There are literally so many questions — Will she need food delivered? Will she eat it? Should we just cook and hope for the best that she eats it? Which medical alert device? Will Medicare cover it? Do we need a home health care worker? Will Medicare cover it? How will we get her to rehab appointments? How will she get around? How will we ensure she takes her meds? How will we configure her house so that we can ensure she does not bump into anything for fear that her dose of coumadin will make her bleed? Will she be okay?
Can all four of her children do this without ripping each other’s throats out?
These and so many more questions need to be answered before she gets home.
My head is spinning. I am tired from the driving back and forth and why I feel compelled to be sitting at my computer instead of researching more or dragging my kids into bed with me is beyond me. But here is where I sit, perhaps trying to figure out the next move. Or just trying to get my mind to work again.
The thing about my mom –she is a fierce little thing. All 90+ pounds of her. She’s beaten a lot. Breast cancer at 58. Car accident at 62. Widowed at 62. Heart attack at 79. Now she’ll handle this. I know she will. It’s who she is.
She’ll be back to puttering around her home in no time. But for now, she gets killer milkshakes from her nurse Paula, is forced to relax and is slowly getting to know the kind old lady in the bed next to her. She chats with all the staff and really is in good spirits. Not a bad place if you take the stroke out of the equation.

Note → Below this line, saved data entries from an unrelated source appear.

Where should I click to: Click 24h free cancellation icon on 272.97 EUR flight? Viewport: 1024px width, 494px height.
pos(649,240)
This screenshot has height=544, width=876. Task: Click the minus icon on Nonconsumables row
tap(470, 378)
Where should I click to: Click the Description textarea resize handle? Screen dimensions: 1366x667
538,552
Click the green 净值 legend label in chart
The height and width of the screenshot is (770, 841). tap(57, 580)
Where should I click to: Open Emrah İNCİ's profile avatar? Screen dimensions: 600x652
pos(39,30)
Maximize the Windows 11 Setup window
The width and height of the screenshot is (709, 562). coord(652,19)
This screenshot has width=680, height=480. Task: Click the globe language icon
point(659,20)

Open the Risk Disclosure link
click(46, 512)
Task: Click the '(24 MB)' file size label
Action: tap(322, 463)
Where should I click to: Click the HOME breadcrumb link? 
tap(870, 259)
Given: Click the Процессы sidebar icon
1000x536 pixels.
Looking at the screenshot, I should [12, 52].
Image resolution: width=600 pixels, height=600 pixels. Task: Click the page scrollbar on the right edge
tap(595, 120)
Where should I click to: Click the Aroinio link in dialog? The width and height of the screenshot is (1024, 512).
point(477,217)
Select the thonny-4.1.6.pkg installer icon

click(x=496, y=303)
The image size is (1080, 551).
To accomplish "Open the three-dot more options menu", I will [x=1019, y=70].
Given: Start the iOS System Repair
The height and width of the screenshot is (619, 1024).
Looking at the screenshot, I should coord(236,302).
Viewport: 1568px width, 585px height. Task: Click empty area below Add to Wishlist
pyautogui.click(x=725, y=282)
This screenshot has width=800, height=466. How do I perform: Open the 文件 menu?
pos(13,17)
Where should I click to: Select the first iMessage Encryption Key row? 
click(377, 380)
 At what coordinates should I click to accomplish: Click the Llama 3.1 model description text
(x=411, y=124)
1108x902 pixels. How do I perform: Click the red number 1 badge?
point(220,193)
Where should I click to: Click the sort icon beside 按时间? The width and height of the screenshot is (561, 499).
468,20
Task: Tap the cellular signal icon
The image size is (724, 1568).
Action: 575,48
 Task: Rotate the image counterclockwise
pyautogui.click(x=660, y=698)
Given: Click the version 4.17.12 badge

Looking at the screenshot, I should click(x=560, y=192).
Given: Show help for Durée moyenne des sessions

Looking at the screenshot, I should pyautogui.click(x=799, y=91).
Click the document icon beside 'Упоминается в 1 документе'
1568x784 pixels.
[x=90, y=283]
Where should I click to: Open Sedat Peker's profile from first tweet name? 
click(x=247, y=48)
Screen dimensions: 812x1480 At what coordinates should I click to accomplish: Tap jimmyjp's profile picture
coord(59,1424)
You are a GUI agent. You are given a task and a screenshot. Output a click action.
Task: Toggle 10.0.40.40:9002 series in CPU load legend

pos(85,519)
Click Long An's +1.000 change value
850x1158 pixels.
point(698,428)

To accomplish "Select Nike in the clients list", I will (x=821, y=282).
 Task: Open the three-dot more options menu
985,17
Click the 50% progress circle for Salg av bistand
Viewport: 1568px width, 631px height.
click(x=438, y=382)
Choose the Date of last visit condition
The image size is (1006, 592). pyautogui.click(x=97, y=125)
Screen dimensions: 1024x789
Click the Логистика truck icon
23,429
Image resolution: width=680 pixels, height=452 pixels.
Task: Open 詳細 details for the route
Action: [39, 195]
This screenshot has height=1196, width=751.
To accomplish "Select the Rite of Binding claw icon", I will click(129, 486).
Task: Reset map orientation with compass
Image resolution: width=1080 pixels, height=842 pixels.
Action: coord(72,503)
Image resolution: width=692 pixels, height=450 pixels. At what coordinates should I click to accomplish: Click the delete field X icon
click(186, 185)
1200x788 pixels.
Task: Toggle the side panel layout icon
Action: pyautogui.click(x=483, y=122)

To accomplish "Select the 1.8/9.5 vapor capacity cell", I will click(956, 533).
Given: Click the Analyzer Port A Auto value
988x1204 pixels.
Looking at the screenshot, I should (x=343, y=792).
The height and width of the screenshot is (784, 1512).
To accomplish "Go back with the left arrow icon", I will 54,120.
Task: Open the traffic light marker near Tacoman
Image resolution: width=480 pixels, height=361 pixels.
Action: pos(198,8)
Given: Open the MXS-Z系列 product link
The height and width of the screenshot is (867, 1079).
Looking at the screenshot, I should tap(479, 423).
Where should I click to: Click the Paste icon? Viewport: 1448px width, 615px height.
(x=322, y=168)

On the sibling front, it’s been a wakeup call for all of us that is for sure. We need to pay more attention. To everything. I just hope we can wind our way through all this without any additional stress on my mom.
I realize we are not the first family to have to care for an aging parent or one that falls ill. But when it happens to you, it is overwhelming. There are lots of organizations and websites and articles and phone numbers, not to mention emotions, that we need to weed through.
We just want to do what is best for her.
But it sure can’t be easy on her — the caregiver becomes the cared for.
Anyway, hopefully my mom doesn’t disown me for sharing this. But since she knows I am a writer, and I need to write, perhaps she’ll make an exception and keep me in the family. I know she won’t be reading this, cause she isn’t connected, but don’t tell her, just in case.
So I am sure to be sharing some updates. I am sure I’ll need to vent, too. I’ll try to blog about other things if I can.
But right now, this is life.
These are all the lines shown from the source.